━━━ Text section ━━━

Try resizing them, or load them on a photo site like photobucket, then copy and past the IMG code in your message here.


----------



## mylissyk (Feb 25, 2007)

The eyes to their soul, or to ours?


----------



## CAROLINA MOM (May 12, 2009)

Great pictures everyone-love these black and white photos. I can remember the day when we dreamed about color photos-there is something so special and unique about the black and white shots.


----------



## Jo Ellen (Feb 25, 2007)

LOL, I posted the wrong photo, give me a minute...

:curtain:


----------



## Ljilly28 (Jan 22, 2008)

I said awwwwwwwwww so loudly when I saw baby Ace that Tally sprang up and tried to sit in my lap!


----------



## Ljilly28 (Jan 22, 2008)

mylissyk said:


> The eyes to their soul, or to ours?


This is such an artistic, lyrical picture- I love it.


----------



## lovemydoggiesx2 (Sep 5, 2010)

Kailani's Pack said:


> Here's Kailani investigating our Christmas lights.


 
OMG...I just have to say AWESOME PHOTO!


----------



## lovemydoggiesx2 (Sep 5, 2010)

The Princess pouting with her Santa hat after I told her she was on the ¨Naughty List¨


----------



## Griffyn'sMom (Mar 22, 2007)

Changed photo to a later post - sorry. :doh:


----------



## MilosMommy (May 24, 2010)

This is a very sad Milo when he dropped his toy behind the couch and I didn't hop right up to get it for him (in my defense, I can't move the couch by myself! lol) poor baby!


----------



## Megora (Jun 7, 2010)

Here's mine from this morning...


----------



## Jo Ellen (Feb 25, 2007)

Okay, let's try this again


----------



## MidasMom (Jun 2, 2010)

Graham and his first Christmas.


----------



## mag&bays mom (Sep 25, 2010)

my little peanut maggie.


----------



## Kailani's Pack (Nov 21, 2010)

What a great bunch of pictures. Not to mention the beautiful subjects!

━━━ Given information ━━━

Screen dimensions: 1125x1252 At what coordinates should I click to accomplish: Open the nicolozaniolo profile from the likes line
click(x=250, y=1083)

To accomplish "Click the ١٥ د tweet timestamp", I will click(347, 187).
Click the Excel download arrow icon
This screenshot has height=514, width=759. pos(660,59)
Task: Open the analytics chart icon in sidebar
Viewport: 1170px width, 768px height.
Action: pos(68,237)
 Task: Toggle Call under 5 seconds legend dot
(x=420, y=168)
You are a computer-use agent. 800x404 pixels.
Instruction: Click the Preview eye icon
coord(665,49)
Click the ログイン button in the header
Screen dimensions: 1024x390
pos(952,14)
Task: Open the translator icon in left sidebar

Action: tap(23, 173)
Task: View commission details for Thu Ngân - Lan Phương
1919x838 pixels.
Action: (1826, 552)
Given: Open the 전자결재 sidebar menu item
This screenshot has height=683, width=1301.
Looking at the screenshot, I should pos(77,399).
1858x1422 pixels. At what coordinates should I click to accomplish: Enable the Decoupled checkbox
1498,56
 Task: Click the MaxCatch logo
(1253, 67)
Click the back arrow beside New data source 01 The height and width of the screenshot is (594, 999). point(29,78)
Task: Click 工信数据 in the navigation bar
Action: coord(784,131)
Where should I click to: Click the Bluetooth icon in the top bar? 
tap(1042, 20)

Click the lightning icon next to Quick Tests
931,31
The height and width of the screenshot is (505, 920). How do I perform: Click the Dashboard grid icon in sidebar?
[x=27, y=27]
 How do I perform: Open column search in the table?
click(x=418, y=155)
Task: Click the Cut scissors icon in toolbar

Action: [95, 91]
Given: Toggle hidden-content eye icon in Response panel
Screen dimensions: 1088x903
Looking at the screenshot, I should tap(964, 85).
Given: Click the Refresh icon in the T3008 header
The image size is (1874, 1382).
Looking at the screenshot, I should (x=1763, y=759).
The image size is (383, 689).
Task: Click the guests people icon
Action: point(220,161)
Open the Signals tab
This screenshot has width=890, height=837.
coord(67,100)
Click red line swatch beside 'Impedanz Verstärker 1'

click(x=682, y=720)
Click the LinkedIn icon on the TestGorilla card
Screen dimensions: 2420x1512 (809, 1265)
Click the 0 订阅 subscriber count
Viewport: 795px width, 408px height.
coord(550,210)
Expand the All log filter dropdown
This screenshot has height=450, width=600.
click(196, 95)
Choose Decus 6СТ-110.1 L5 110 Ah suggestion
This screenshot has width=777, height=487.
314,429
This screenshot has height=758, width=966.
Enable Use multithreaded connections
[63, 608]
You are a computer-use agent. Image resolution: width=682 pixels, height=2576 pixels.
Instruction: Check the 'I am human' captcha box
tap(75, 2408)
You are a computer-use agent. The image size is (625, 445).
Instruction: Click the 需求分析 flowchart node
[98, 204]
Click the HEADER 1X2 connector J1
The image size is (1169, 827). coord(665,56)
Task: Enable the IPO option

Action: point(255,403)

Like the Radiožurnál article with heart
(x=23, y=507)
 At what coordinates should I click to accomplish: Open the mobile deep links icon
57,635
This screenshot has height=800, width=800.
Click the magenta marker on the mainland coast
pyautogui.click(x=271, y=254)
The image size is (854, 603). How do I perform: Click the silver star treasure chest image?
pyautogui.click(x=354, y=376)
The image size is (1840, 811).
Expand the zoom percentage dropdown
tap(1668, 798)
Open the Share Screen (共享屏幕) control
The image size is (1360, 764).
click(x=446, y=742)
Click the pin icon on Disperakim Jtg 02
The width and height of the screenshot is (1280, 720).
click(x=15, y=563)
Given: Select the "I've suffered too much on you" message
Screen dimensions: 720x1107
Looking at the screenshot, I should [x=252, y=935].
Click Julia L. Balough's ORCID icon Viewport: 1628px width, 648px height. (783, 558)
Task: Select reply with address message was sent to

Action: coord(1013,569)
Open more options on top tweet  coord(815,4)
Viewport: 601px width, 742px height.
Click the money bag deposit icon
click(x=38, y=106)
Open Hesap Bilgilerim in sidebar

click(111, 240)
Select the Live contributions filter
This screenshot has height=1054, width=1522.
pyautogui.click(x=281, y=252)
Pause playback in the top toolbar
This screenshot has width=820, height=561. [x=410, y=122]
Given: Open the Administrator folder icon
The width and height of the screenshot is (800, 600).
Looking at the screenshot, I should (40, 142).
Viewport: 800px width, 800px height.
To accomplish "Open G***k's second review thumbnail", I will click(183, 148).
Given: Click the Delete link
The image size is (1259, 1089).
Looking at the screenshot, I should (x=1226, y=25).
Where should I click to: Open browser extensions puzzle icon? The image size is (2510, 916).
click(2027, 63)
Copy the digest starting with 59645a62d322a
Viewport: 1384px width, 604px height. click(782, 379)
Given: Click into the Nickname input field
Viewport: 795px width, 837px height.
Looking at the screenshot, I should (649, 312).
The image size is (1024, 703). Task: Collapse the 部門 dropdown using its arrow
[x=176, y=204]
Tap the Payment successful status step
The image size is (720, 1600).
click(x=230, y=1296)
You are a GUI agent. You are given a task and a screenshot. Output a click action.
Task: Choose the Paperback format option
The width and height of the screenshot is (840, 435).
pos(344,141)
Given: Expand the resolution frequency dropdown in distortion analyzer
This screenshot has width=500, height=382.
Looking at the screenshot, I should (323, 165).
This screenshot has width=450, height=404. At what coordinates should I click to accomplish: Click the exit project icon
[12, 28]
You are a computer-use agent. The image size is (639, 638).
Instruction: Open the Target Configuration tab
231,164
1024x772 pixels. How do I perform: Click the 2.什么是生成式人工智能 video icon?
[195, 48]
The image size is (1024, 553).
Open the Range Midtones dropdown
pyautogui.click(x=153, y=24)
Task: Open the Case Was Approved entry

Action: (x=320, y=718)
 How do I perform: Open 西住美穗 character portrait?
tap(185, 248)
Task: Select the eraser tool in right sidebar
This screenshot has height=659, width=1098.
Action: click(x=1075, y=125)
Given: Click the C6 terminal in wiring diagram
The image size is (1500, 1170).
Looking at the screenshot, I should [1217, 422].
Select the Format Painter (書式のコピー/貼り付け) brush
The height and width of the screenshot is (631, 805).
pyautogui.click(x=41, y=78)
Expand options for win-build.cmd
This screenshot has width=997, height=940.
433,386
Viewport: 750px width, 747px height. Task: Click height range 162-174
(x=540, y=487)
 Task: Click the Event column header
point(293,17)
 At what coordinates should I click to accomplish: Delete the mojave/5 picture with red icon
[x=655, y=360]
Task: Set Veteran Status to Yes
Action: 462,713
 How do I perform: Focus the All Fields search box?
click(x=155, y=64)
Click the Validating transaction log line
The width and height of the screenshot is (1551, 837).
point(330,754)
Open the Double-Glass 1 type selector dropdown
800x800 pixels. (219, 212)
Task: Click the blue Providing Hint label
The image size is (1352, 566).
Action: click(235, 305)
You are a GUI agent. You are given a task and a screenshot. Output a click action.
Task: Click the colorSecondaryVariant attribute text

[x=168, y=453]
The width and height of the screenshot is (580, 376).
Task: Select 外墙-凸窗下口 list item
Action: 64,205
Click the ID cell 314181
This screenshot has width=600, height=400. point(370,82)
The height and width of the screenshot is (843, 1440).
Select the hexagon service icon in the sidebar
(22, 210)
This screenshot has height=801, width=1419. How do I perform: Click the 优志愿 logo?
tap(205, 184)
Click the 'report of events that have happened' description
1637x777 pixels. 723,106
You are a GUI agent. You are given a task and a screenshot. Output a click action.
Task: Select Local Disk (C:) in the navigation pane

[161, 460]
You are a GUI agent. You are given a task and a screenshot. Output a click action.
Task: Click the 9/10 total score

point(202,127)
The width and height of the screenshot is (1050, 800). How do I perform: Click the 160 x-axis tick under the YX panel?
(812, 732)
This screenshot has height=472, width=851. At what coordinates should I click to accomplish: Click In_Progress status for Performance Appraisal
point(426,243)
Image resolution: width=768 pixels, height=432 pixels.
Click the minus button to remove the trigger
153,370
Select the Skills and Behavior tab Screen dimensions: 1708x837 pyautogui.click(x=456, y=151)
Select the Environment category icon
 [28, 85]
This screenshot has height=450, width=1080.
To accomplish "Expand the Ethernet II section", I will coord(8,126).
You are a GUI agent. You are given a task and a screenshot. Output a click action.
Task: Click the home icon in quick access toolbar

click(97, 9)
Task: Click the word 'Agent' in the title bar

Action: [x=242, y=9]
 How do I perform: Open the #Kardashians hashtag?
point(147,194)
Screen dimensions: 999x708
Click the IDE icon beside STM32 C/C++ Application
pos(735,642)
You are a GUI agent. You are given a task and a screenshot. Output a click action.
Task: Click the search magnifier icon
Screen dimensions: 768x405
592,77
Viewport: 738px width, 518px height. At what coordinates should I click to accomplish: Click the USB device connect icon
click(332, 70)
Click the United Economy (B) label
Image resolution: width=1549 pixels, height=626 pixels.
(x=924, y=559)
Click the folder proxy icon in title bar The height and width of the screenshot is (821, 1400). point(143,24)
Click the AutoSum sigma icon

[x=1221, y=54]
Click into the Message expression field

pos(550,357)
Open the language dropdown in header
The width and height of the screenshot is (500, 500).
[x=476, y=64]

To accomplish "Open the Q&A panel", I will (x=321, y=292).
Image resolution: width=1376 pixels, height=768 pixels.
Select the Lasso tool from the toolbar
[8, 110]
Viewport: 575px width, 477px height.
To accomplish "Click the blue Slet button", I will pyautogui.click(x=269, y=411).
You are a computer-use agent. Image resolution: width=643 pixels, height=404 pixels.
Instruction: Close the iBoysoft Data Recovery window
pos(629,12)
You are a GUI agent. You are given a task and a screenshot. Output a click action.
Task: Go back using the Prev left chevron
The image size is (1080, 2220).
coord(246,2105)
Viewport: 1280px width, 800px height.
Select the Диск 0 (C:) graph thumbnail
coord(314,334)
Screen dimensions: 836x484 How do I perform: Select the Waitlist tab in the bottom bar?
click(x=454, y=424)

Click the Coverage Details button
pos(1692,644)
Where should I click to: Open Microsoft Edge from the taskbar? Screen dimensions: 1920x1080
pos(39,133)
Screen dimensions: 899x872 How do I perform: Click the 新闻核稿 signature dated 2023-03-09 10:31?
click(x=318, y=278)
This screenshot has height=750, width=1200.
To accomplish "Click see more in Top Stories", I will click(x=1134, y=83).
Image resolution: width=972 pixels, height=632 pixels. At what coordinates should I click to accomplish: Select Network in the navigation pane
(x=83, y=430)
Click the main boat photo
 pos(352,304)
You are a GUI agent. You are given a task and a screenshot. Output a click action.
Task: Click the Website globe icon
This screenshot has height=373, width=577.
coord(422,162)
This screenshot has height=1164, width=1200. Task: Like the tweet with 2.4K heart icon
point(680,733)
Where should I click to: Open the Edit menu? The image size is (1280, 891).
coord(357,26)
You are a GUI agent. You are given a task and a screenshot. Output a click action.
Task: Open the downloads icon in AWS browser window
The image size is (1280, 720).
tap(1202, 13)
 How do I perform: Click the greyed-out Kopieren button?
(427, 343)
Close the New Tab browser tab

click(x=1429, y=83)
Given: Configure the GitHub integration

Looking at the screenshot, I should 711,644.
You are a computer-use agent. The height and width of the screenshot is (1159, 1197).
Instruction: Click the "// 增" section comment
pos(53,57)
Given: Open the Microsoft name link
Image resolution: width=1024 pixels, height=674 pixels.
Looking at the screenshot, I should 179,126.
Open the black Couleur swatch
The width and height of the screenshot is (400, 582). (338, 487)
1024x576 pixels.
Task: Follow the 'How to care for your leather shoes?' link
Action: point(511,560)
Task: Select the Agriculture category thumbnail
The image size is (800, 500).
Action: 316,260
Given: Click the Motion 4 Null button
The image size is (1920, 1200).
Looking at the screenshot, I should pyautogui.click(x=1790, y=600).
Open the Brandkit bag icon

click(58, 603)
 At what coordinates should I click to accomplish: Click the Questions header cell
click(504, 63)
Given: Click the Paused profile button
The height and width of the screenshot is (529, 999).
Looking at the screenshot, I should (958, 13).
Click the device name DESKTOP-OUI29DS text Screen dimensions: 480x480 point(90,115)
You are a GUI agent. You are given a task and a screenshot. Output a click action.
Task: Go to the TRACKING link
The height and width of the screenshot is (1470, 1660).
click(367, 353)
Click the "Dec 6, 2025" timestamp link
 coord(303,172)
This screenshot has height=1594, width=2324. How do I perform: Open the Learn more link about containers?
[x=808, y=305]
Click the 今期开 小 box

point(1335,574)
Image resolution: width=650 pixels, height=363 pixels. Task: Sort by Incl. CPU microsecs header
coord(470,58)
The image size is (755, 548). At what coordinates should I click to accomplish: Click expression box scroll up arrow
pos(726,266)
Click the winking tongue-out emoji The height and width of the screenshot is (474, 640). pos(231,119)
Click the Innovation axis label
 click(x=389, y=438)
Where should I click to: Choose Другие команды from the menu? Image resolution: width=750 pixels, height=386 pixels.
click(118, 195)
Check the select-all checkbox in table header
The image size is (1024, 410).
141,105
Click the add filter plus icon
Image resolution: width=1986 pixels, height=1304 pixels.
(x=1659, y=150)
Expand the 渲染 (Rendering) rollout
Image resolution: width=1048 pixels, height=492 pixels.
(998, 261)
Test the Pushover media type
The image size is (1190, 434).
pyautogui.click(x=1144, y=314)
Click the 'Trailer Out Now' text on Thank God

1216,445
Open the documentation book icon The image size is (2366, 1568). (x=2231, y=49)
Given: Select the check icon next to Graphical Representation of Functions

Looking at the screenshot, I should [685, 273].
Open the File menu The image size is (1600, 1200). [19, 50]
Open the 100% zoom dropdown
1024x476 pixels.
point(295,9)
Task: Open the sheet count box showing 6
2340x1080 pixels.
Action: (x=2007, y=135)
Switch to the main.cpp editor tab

━━━

What to work on:
- a) Copy the forum thread above word for word, from "This is such" up to and including "our Christmas lights.".
- b) In the forum thread above, which distinct usernames have a date in 2010 in their header? List each one once.
- c) Decide whether each statement agrees with the forum thread above. Answer yes or no, and quote the words that decide it.
(i) Jo Ellen says she posted the wrong photo.
(ii) MilosMommy says Milo dropped his toy under the bed.
(iii) CAROLINA MOM says she prefers color photos to black and white ones.

Results for the exercise:
- a)
This is such an artistic, lyrical picture- I love it.


----------



## lovemydoggiesx2 (Sep 5, 2010)

Kailani's Pack said:


> Here's Kailani investigating our Christmas lights.

- b)
lovemydoggiesx2
MilosMommy
Megora
MidasMom
mag&bays mom
Kailani's Pack

- c)
(i) Yes: "LOL, I posted the wrong photo, give me a minute..."
(ii) No: "he dropped his toy behind the couch"
(iii) No: "there is something so special and unique about the black and white shots."